Brief A |
Answer these questions using the text on the oceans, one answer per line, marked (i), (ii), (iii) to match:
(i) What share of the earth's surface do oceans cover?
(ii) What share of the oceans remains unexplored?
(iii) Which two processes does the text say continue to grow to further progress economies and standards of living?
Brief B | Carry the text on the oceans forward from the point where it stops.

Begin Text provided

Oceans cover more than 70% of the surface of our earth and are a natural wonder that is home to millions of species, while providing valuable resources for billions of people around the globe. Since the oceans are so vast, so much about them is unknown to humans. More than 80% of the oceans remain unexplored, leaving many questions unanswered. Because of this, there could be millions of extraordinary species still unknown to man and environments that we cannot comprehend. When it comes to our oceans, we really do not know the extent of the environment and our full impact on it.
As urbanization and industrialization continue to grow to further progress economies and standards of living, our oceans are being threatened by our constant need for more. The acts of countries, cities, corporations, and even the single individual have major effects on the beautiful oceans of our world. Today, they are being threatened like no other with overfishing, coral bleaching, pollution, depletion, sea level rise, and ocean acidification, and many other threats that will continue to harm the marine environment, unless we make major changes around the world.
What is overfishing?

End Text provided
Begin Given material

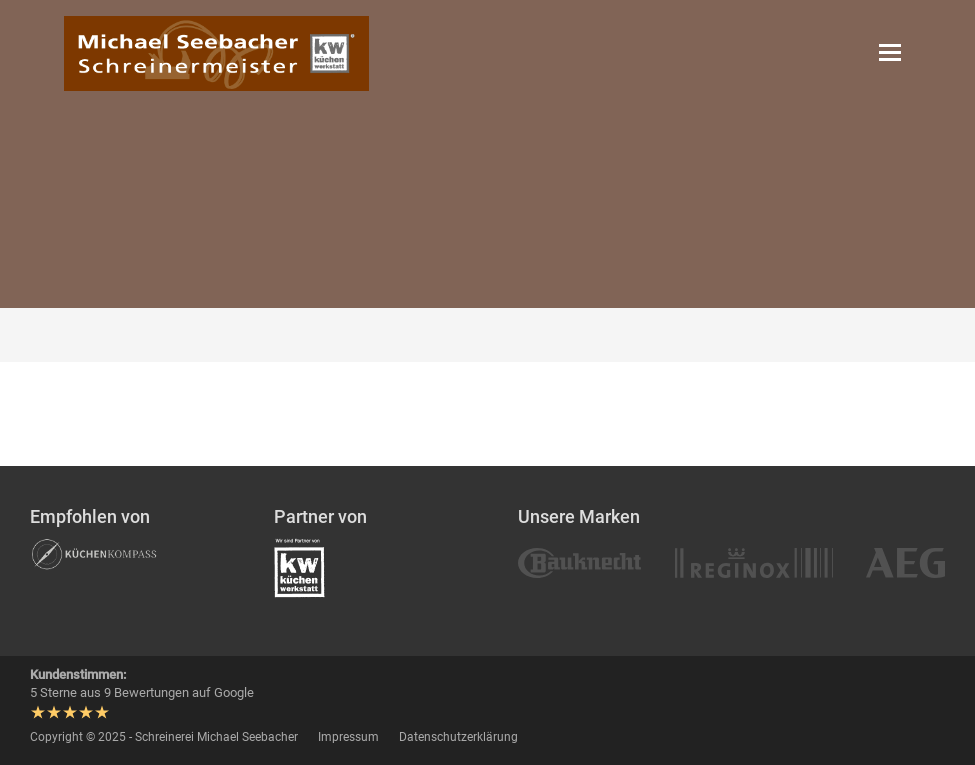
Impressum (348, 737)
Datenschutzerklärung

End Given material

Final result A |
(i) More than 70%
(ii) More than 80%
(iii) Urbanization and industrialization

Final result B |
Overfishing is the concept of depleting species populations to the point of little to no recovery. As commercial and industrial fishing has grown around the world to sustain the sheer number of humans now on the planet, fish stocks have drastically declined. There is a demand all over the world for seafood, especially for fish like tuna, salmon, and mahi mahi. As time has gone by, these animals are being fished to a point that is detrimental to their future. In some countries, sealife like sharks, whales, and dolphins are fished for their meat or flubber. These animals already don't have big populations since they only have one or two calves per year, so when they are caught or killed in large numbers, it is very difficult for their species to recover.
On top of getting intentionally fished, there is the constant threat of by-catch. This is when unwanted animals, oftentimes turtles, sharks, whales, dolphins, crabs, and even coral are unintentionally caught in fishing nets and traps. These animals are usually already dead when fishermen retrieve their nets or are fatally injured and left to die.
An overview of climate change and coral bleaching
Due to the release of carbon dioxide into the earth's atmosphere, we are seeing a temperature rise that is affecting both the earth’s geosphere and hydrosphere. The ocean absorbs about 30% of the carbon dioxide that is released and because of this, the pH levels are rising. When this happens, climate change occurs and the ocean becomes warmer, more acidic and less habitable, with certain species being able to withstand these changes more than others.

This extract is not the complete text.